▸ WHAT THE TASK REQUIRES: Rewrite the records as a numbered list, leaving out blank lines and pictures. Cover only the part that opens with the line containing "Given: Click the reply speech bubble icon" and runs through the end of the records.
-- START INFORMATION SHOWN --
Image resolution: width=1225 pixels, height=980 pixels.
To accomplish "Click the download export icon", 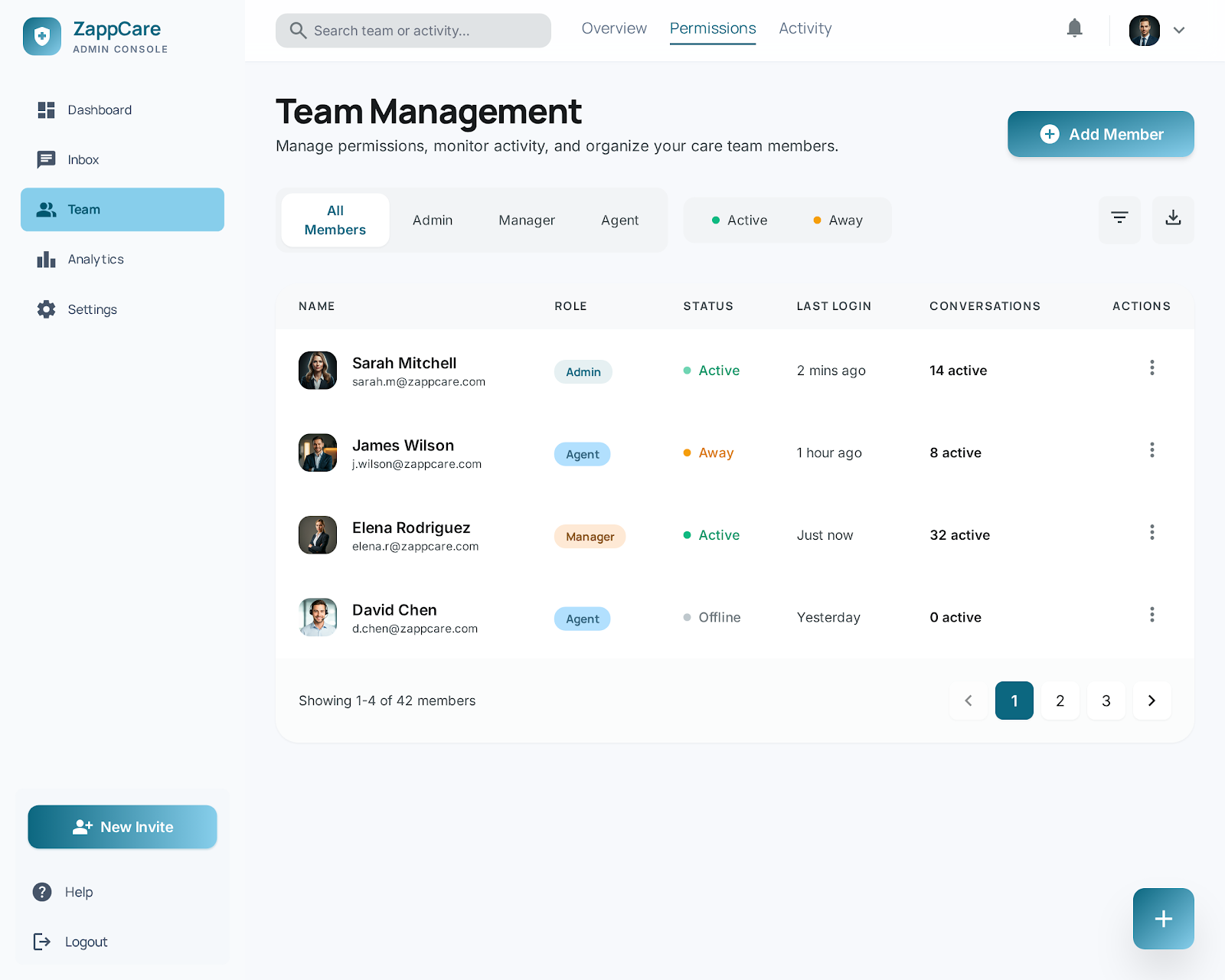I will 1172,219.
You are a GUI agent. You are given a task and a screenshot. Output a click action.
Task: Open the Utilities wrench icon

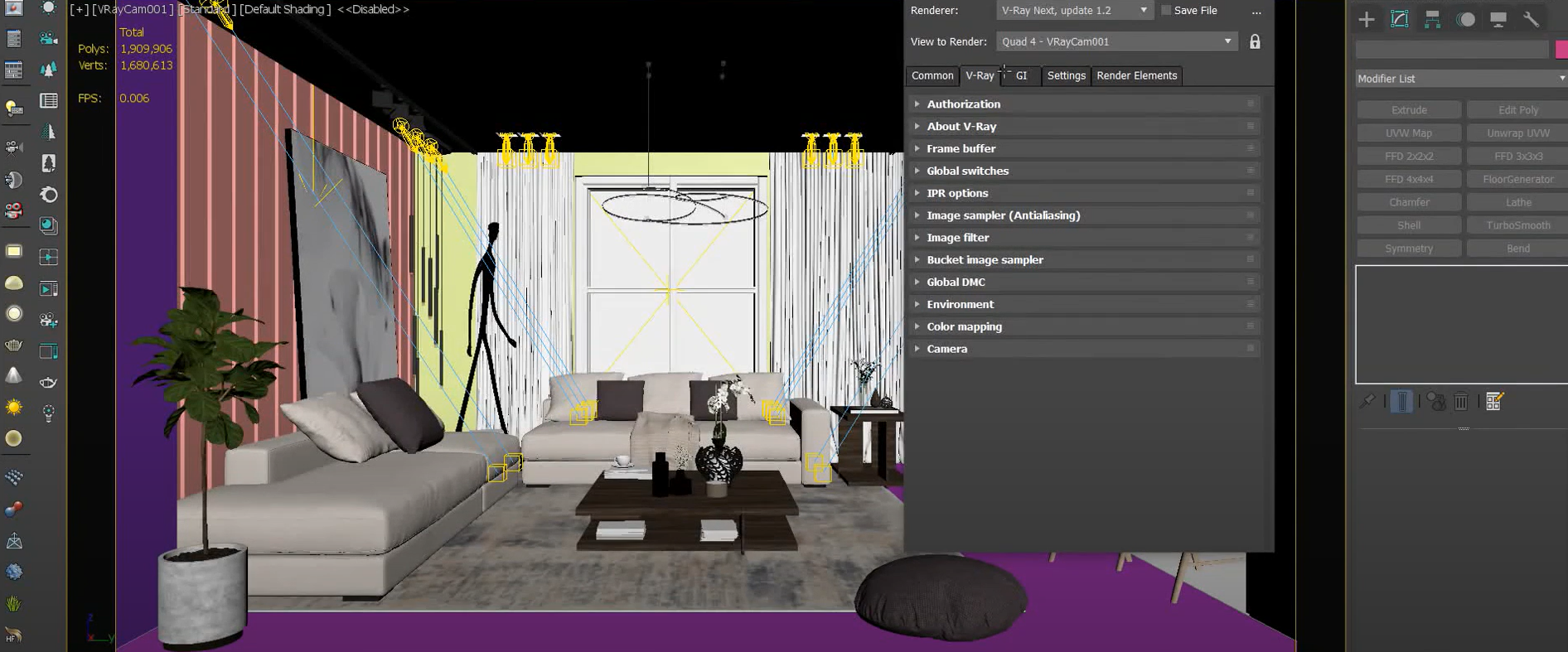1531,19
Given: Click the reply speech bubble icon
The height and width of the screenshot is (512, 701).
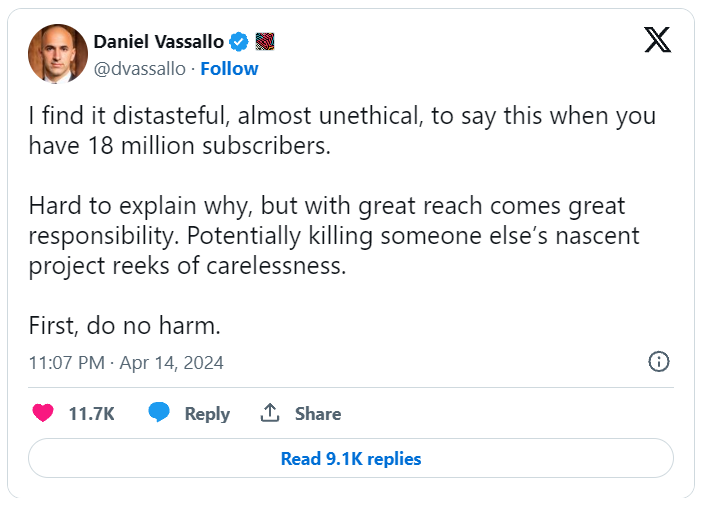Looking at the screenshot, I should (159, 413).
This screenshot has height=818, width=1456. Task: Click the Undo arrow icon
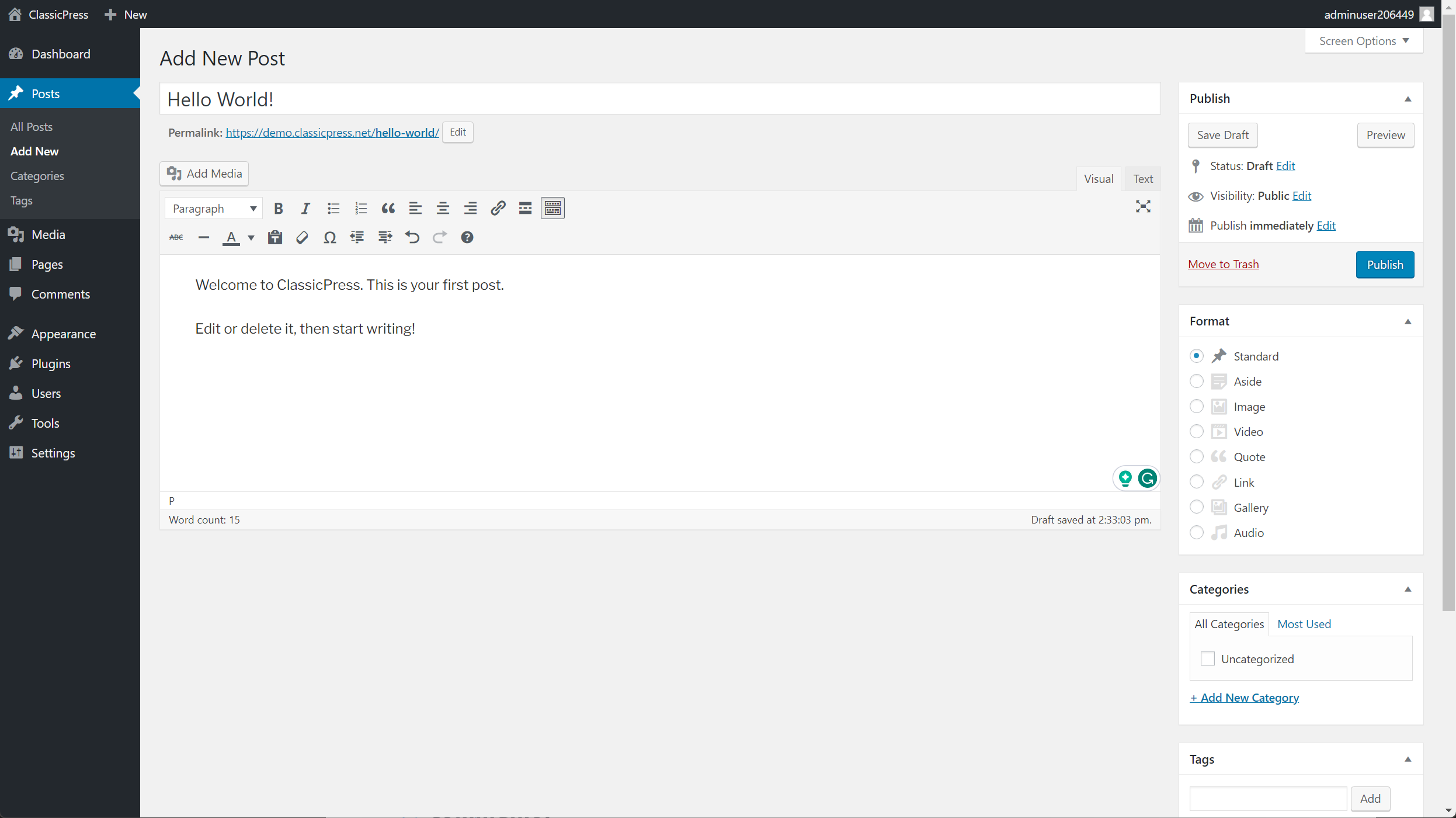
-- END INFORMATION SHOWN --
▸ FINISHED ANSWER:
1. Given: Click the reply speech bubble icon
2. The height and width of the screenshot is (512, 701).
3. Looking at the screenshot, I should (159, 413).
4. This screenshot has height=818, width=1456. Task: Click the Undo arrow icon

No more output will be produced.